■ Your task
Search the material for the word "Construction" and copy every line in which it occurs.

■ Material for the task
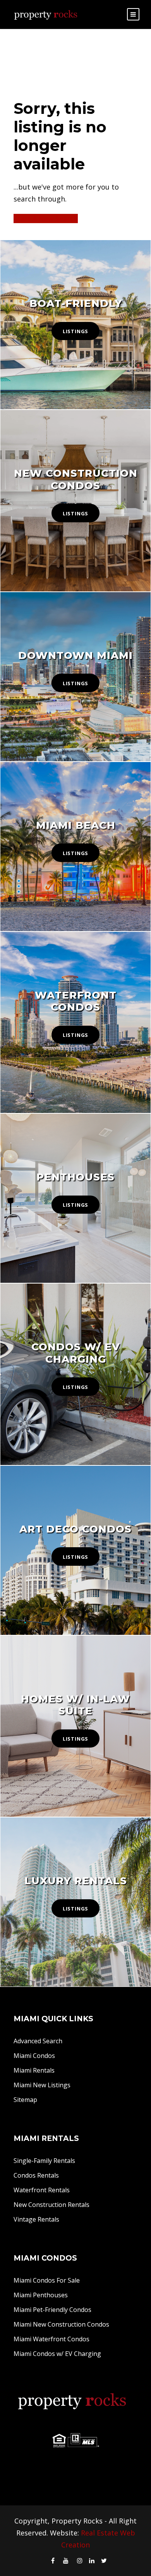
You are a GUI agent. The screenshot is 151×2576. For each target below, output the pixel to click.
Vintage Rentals (36, 2219)
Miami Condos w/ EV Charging (57, 2353)
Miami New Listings (42, 2085)
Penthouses (75, 1177)
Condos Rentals (36, 2175)
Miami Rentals (34, 2070)
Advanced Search (38, 2041)
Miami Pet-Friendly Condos (52, 2309)
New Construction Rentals (51, 2204)
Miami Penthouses (41, 2295)
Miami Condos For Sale (47, 2280)
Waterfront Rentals (42, 2190)
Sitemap (25, 2099)
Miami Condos (34, 2055)
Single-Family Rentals (44, 2160)
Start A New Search (46, 218)
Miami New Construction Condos (61, 2324)
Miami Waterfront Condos (51, 2339)
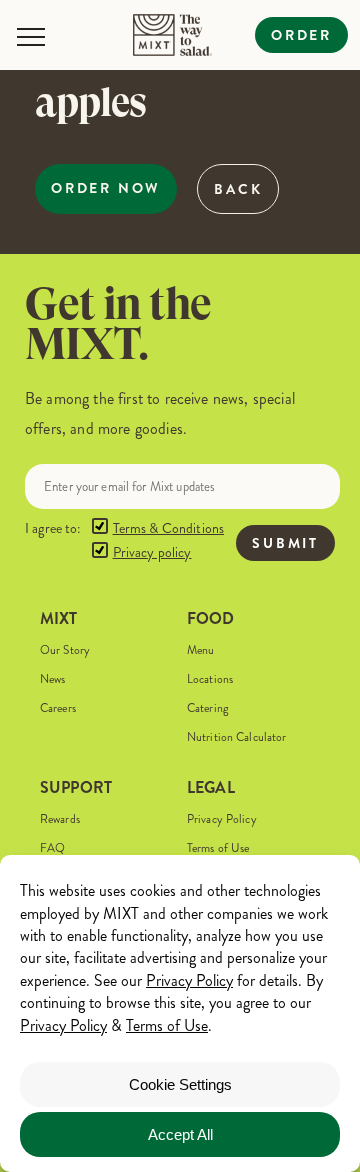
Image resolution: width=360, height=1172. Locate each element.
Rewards (60, 819)
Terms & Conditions (169, 528)
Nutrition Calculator (236, 737)
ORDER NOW (106, 188)
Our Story (65, 650)
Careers (58, 708)
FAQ (52, 848)
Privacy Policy (222, 819)
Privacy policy (152, 552)
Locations (210, 679)
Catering (208, 708)
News (52, 679)
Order (301, 35)
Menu (200, 650)
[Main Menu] (31, 37)
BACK (238, 189)
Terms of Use (218, 848)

■ Answer box
New Construction Rentals (51, 2204)
Miami New Construction Condos (61, 2324)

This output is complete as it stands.